When NIRSpec is in IFU mode, the NIRSpec micro-shutter assembly (MSA) shutters are configured "all closed," and the MSA magnet arm is moved to its "IFU" position (Figure 1). In this configuration, light entering the 3" × 3" IFU aperture will be sliced into 30 individual slit spectra that are aligned to form a pseudo long slit on the selected prism or grating. When dispersed, these slice spectra cover nearly the entire active detector area (Figure 2). When the IFU is not in use, the MSA magnet arm is moved to its primary park position so that the blocking lid on the MSA magnet arm (shown in Figure 1) covers the IFU entrance.

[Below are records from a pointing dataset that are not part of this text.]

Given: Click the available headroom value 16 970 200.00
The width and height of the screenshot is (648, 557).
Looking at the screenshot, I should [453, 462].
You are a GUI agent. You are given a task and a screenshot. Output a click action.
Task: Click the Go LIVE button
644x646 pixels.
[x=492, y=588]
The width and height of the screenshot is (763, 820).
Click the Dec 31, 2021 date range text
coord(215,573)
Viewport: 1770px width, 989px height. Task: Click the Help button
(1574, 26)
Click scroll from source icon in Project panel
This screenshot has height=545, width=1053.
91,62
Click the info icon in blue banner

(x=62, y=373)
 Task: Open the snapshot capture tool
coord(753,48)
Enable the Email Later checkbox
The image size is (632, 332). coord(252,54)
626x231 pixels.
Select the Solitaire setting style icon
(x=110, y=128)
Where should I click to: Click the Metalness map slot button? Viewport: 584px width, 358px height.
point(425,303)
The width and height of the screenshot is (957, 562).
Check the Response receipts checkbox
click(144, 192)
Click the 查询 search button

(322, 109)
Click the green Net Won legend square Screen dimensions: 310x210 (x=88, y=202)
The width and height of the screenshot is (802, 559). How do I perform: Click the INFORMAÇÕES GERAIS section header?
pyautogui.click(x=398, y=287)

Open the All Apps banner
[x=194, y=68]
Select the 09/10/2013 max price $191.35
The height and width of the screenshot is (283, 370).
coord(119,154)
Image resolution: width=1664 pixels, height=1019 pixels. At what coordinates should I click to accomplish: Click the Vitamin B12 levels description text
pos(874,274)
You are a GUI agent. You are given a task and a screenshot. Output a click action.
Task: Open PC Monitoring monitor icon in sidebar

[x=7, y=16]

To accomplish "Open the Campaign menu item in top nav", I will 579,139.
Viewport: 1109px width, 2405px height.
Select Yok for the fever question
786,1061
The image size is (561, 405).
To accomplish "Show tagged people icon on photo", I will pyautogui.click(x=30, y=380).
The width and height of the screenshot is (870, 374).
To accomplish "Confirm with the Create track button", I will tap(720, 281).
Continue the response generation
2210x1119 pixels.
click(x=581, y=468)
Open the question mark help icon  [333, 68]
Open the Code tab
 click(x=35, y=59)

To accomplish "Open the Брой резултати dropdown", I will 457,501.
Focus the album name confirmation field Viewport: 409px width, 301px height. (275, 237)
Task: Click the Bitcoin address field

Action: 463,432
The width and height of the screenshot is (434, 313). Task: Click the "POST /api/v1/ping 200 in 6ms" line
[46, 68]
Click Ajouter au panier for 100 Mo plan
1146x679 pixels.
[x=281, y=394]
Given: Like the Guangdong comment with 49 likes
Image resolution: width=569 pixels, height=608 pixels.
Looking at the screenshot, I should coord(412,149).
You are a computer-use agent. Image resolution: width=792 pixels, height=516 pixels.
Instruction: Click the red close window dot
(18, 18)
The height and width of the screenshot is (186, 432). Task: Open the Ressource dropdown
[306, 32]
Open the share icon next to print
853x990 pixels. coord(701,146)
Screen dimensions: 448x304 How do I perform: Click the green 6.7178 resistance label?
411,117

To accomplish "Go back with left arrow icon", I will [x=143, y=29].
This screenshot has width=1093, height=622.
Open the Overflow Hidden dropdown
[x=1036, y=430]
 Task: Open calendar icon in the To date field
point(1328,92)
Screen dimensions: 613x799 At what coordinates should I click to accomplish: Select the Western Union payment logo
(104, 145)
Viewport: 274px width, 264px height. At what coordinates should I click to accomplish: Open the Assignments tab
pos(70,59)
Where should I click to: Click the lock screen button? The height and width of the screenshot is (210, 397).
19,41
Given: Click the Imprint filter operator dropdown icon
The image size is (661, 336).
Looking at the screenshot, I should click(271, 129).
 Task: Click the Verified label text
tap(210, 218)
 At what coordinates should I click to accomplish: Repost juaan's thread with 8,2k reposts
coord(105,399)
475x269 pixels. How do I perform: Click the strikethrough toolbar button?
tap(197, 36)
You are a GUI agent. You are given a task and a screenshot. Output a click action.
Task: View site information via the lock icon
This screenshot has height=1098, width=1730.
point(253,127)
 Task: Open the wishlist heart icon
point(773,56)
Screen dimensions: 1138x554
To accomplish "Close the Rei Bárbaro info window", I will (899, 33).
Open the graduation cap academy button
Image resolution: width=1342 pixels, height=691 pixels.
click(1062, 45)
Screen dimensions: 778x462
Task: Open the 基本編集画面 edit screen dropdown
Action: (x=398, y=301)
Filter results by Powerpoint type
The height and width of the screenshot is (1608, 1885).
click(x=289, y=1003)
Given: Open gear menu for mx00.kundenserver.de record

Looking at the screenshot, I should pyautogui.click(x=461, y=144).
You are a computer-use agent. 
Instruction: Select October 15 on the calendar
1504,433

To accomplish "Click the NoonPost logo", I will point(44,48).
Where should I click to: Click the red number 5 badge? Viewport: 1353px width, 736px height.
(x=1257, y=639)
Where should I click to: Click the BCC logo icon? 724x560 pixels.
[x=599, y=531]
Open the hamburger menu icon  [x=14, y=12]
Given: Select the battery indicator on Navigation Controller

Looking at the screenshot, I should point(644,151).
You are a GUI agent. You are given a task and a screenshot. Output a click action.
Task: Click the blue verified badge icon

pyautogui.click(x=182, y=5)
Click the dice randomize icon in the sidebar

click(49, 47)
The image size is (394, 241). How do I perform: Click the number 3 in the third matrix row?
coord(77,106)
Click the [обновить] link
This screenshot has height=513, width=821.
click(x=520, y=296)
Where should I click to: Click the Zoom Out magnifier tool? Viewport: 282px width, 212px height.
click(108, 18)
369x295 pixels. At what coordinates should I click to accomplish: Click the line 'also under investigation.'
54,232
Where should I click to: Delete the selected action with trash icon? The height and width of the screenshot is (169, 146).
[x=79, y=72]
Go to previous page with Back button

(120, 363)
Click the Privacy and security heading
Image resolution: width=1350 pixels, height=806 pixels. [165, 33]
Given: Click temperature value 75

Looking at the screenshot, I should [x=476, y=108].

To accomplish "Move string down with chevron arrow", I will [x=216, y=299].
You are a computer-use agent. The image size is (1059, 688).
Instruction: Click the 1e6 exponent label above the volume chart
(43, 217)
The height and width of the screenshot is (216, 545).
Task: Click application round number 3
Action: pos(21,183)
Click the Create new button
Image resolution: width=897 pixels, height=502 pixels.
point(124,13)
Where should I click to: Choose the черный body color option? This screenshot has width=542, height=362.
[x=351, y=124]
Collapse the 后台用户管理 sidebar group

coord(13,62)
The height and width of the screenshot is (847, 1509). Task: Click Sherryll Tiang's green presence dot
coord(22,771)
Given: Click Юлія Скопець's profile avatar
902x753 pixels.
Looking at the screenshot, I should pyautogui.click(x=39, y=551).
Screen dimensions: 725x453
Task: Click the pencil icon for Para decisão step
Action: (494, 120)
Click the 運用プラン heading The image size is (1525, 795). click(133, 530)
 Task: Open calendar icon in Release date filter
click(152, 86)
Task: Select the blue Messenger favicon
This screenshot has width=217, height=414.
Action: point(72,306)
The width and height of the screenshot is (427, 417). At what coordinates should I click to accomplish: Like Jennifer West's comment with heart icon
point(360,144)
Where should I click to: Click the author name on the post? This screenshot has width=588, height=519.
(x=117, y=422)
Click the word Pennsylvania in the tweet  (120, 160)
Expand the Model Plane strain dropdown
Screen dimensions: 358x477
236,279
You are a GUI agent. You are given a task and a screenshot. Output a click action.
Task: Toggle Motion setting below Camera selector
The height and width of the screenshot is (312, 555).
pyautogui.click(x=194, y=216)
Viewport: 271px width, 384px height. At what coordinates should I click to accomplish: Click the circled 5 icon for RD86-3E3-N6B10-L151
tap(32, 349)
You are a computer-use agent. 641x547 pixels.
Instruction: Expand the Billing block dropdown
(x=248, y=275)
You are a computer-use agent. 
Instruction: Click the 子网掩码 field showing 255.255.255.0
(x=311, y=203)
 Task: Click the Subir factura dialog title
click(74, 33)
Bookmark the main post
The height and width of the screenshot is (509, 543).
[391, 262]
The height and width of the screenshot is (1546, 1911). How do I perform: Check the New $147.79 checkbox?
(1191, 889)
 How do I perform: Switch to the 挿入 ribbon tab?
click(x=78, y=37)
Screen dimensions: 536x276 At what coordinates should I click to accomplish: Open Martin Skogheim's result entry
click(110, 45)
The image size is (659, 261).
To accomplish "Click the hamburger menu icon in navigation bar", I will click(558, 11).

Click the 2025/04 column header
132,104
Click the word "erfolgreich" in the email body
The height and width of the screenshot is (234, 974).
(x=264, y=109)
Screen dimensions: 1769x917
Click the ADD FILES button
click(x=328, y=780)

Target acquisition for the IFU
See also: NIRSpec Target Acquisition Recommended Strategies
Target acquisition may be used to refine telescope pointing beyond what is achieved by the telescope blind pointing accuracy. Observers should consider pointing accuracy requirements when deciding whether or not to perform target acquisition. If the target is an extended source, more precise positioning may be needed to observe as much of the desired region of the extended emission as possible. Similarly, if a large nod or dither pattern is used, placing the target closer to the edge of the field of view, then target acquisition may be advisable. On the other hand, target acquisition and its associated overheads may not be necessary when observing a single, compact source.
There are 2 possible methods for IFU observing target acquisition: (1) the default wide aperture target acquisition (WATA), and (2) MSA target acquisition (MSATA) with reference stars observed through the MSA to accurately position targets. Because of increased overheads and scheduling constraints, the latter method is not generally recommended unless WATA is infeasible.
Some targets may tolerate less precise initial placement delivered by guide star acquisition. In those cases, other options are provided: (1) NONE, which allows the user to opt out of target acquisition and verification imaging, and (2) the pointing verification image mode (VERIFY_ONLY) which allows for verification of the pointing but does not actually perform a target acquisition.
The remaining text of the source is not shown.